Learning from Noisy Labels via Self-Taught On-the-Fly Meta Loss Rescaling
Michael Heck, Christian Geishauser, Nurul Lubis, Carel van Niekerk, Shutong Feng, Hsien-Chin Lin, Benjamin Matthias Ruppik, Renato Vukovic, Milica Gašić
TL;DR
STORM tackles the pervasive problem of noisy labels by proposing a self-taught on-the-fly meta loss rescaling framework that does not require clean validation data. It learns a lightweight rescaling function Omega through meta-learning, using features derived from the model's own predictions and losses, and updates both the model Theta and the rescaler jointly in a single training loop.

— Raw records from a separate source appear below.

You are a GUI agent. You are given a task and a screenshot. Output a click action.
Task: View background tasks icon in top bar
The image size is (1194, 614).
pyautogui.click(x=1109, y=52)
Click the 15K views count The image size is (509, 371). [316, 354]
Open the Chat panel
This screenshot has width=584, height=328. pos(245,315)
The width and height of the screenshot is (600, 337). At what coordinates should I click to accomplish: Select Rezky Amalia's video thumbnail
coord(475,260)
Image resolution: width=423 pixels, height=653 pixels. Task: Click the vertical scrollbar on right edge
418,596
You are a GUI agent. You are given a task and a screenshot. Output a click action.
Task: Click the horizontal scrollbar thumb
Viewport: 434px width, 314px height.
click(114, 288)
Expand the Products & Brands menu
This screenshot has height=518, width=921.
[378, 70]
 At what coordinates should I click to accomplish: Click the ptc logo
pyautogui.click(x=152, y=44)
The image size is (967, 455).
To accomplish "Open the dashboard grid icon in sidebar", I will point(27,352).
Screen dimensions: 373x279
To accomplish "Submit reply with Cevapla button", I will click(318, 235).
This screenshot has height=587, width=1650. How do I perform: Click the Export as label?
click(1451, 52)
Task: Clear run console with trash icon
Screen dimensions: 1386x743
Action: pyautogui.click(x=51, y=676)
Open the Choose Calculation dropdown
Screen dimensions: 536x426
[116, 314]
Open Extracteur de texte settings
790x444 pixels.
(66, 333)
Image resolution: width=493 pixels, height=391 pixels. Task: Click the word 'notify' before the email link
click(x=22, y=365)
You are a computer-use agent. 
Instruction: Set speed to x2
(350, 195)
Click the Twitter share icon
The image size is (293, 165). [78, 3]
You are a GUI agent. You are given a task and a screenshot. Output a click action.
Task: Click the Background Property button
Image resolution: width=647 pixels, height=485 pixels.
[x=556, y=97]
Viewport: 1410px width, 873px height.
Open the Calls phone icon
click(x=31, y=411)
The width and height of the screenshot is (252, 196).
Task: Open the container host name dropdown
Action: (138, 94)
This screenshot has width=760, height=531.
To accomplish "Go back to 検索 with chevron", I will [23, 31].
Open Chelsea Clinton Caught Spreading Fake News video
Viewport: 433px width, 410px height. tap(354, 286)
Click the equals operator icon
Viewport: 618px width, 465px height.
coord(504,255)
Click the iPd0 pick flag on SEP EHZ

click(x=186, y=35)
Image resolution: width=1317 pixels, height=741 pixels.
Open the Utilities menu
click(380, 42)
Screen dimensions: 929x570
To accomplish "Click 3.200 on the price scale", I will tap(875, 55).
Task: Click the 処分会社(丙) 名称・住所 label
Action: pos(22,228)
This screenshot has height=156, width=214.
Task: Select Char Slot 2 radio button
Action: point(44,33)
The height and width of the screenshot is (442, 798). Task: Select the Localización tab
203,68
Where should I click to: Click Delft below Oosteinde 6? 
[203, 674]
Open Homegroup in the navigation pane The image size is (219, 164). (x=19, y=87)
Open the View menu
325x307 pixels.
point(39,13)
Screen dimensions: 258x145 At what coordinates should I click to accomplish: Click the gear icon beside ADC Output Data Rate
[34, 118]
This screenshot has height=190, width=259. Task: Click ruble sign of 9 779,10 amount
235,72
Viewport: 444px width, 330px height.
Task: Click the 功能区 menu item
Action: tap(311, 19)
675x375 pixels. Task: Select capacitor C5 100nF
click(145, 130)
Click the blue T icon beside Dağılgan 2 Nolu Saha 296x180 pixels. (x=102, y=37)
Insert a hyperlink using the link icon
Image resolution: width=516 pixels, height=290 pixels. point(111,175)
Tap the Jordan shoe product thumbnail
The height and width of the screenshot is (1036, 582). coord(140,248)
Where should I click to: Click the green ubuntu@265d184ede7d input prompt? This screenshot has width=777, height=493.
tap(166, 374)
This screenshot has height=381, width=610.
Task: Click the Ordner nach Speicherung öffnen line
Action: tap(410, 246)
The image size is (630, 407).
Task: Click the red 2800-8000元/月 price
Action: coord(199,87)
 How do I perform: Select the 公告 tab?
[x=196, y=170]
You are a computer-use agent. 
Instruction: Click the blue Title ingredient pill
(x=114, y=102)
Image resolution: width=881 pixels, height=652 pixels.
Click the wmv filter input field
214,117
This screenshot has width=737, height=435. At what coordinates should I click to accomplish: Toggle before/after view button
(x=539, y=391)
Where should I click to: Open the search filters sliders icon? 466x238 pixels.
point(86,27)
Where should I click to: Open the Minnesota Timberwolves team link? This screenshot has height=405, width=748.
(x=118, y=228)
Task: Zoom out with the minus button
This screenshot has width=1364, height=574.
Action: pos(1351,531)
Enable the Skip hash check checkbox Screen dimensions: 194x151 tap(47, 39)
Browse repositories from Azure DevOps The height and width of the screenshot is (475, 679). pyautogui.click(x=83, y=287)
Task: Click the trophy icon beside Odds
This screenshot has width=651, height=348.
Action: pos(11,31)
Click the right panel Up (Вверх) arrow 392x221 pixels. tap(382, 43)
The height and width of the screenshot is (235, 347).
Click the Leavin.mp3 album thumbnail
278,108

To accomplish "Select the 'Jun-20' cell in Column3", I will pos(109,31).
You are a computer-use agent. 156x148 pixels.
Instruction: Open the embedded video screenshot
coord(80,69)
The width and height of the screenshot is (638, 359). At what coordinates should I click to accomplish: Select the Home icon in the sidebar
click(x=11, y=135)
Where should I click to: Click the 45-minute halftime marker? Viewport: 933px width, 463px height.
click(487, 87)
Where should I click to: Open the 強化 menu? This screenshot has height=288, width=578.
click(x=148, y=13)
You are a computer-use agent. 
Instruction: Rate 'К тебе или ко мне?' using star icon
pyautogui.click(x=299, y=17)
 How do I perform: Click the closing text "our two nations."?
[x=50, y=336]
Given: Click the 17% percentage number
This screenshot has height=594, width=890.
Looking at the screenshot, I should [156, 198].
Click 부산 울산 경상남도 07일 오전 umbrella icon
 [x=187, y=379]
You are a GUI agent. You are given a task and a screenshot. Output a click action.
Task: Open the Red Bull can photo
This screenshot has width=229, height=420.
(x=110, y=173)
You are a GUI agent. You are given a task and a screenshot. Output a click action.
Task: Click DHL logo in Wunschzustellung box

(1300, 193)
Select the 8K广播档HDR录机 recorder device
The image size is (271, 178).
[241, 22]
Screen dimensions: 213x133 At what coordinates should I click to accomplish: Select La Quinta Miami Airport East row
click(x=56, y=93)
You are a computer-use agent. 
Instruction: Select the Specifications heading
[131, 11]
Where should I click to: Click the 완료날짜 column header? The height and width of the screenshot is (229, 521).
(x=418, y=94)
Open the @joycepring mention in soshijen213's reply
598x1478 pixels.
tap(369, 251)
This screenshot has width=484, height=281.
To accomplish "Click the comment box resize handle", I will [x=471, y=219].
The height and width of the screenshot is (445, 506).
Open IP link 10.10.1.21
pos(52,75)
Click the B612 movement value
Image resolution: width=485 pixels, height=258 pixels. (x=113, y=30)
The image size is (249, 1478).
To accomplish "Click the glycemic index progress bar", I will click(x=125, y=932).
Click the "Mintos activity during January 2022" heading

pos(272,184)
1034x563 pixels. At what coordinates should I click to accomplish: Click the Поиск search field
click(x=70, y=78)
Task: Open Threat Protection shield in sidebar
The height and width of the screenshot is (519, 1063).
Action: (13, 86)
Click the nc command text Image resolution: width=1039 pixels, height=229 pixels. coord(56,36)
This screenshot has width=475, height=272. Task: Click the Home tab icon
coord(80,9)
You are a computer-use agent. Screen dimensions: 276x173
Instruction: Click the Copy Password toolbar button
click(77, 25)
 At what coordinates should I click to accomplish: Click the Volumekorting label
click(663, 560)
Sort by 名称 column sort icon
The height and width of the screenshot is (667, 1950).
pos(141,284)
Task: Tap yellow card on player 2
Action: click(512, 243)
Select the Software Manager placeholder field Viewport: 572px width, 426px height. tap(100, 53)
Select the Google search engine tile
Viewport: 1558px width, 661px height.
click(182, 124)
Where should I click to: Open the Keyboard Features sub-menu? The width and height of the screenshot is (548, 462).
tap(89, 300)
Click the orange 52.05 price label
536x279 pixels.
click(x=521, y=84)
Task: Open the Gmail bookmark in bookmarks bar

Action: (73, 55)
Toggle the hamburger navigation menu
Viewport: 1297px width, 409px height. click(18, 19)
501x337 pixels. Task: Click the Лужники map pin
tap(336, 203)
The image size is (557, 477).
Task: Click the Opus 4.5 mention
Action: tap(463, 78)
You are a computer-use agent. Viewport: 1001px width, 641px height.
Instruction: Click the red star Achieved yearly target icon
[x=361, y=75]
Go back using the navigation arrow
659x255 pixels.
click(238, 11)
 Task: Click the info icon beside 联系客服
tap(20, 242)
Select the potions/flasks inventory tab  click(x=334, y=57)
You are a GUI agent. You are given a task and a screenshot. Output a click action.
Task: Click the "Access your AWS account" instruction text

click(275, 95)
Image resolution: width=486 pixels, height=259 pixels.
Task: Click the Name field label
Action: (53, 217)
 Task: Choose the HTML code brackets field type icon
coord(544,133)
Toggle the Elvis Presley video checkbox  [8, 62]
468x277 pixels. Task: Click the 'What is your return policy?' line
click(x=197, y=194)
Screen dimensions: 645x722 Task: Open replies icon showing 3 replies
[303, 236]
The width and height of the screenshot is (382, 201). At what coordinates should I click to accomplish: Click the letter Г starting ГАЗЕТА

Empirically, STORM improves performance across diverse NLP tasks, including dialogue state tracking with TripPy, while maintaining or enhancing calibration and showing resilience to class imbalance and various noise types. The approach offers practical benefits by avoiding data loss from hard filtering, reducing overfitting to noise, and providing a scalable, data-driven way to leverage noisy data in real-world settings.
Abstract
Correct labels are indispensable for training effective machine learning models. However, creating high-quality labels is expensive, and even professionally labeled data contains errors and ambiguities. Filtering and denoising can be applied to curate labeled data prior to training, at the cost of additional processing and loss of information. An alternative is on-the-fly sample reweighting during the training process to decrease the negative impact of incorrect or ambiguous labels, but this typically requires clean seed data. In this work we propose unsupervised on-the-fly meta loss rescaling to reweight training samples. Crucially, we rely only on features provided by the model being trained, to learn a rescaling function in real time without knowledge of the true clean data distribution. We achieve this via a novel meta learning setup that samples validation data for the meta update directly from the noisy training corpus by employing the rescaling function being trained. Our proposed method consistently improves performance across various NLP tasks with minimal computational overhead. Further, we are among the first to attempt on-the-fly training data reweighting on the challenging task of dialogue modeling, where noisy and ambiguous labels are common. Our strategy is robust in the face of noisy and clean data, handles class imbalance, and prevents overfitting to noisy labels. Our self-taught loss rescaling improves as the model trains, showing the ability to keep learning from the model's own signals. As training progresses, the impact of correctly labeled data is scaled up, while the impact of wrongly labeled data is suppressed.